Il Formiko FHR 10FD1 è un rotore idraulico professionale flangiato progettato per carichi pesanti fino a 10 tonnellate. È ampiamente utilizzato nei settori forestale, agricolo e del riciclaggio per la movimentazione di carichi generali con pinze e benne.
Il Formiko FHR 10FD1 si distingue nel panorama dei rotatori idraulici come una soluzione di alta gamma per chi necessita di una movimentazione potente e precisa in condizioni di lavoro gravose. La sua struttura flangiata non è solo un dettaglio tecnico, ma una scelta progettuale che permette un collegamento rigido e sicuro con l’attrezzatura (come pinze o benne), garantendo che la forza di rotazione venga trasmessa senza dispersioni o oscillazioni indesiderate.
Dal punto di vista costruttivo, questo modello incarna la robustezza necessaria per i settori forestale e del riciclaggio. Il cuore del sistema è un motore a palette capace di generare una coppia di 2800 Nm, il che significa avere la forza necessaria per ruotare carichi massicci anche quando sono sbilanciati. La vera forza del 10FD1 risiede però nella sua architettura interna a doppi cuscinetti: questa configurazione gli permette di sopportare sforzi enormi sia in trazione (fino a 10 tonnellate) che in compressione, proteggendo i meccanismi interni dai contraccolpi tipici della movimentazione di tronchi o rottami metallici.
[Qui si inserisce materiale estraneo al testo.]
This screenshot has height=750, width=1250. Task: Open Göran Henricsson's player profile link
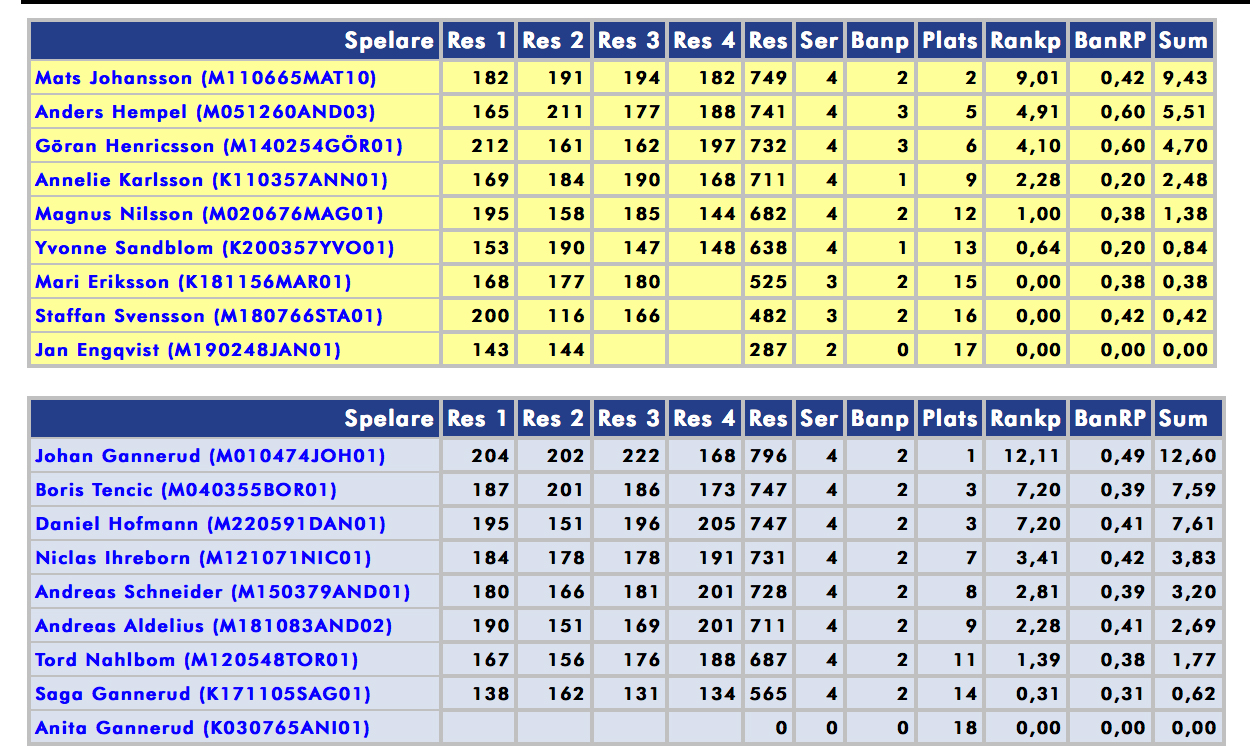click(218, 146)
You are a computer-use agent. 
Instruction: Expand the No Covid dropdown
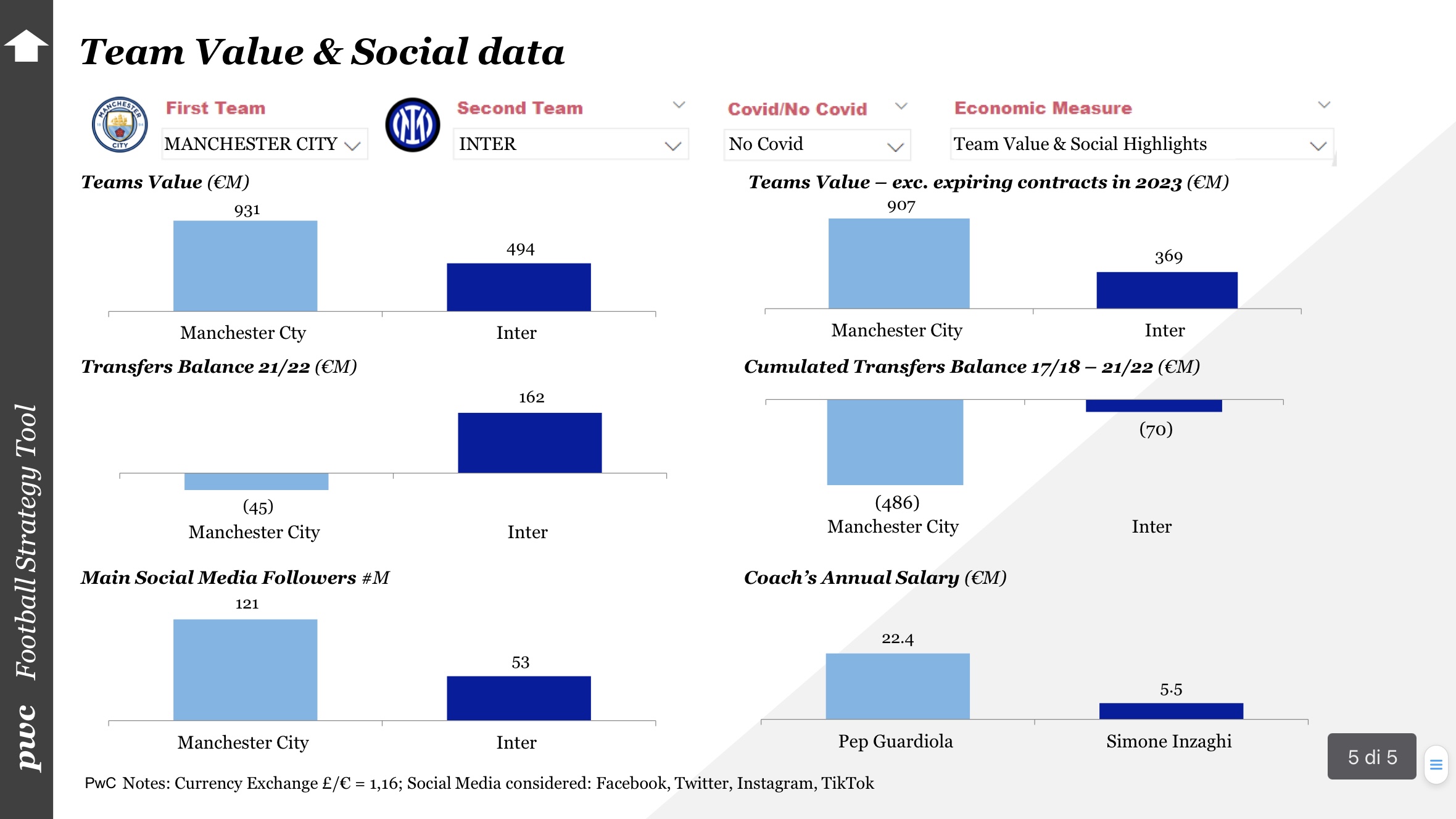tap(816, 144)
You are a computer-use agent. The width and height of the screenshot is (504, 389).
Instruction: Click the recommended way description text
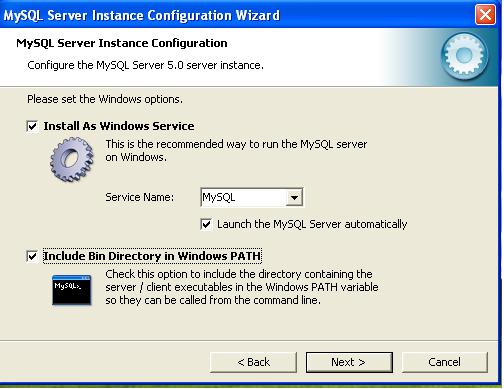point(236,150)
L’esperienza d’uso è fluida grazie alla gestione ottimizzata del flusso d’olio. Nonostante la sua potenza, il rotatore mantiene una risposta pronta e prevedibile ai comandi dell’operatore, riducendo i tempi morti durante i cicli di carico e scarico. La scelta dei materiali, come l’acciaio forgiato e le guarnizioni ad alta resistenza, è pensata per minimizzare la manutenzione e massimizzare la vita operativa del componente, anche in ambienti esposti a fango, detriti e temperature variabili.
In sintesi, il Formiko FHR 10FD1 è un investimento per chi cerca un componente affidabile che faccia da ponte tra la gru e il carico, assicurando che anche le operazioni di sollevamento più impegnative del 2026 siano eseguite con la massima sicurezza e produttività.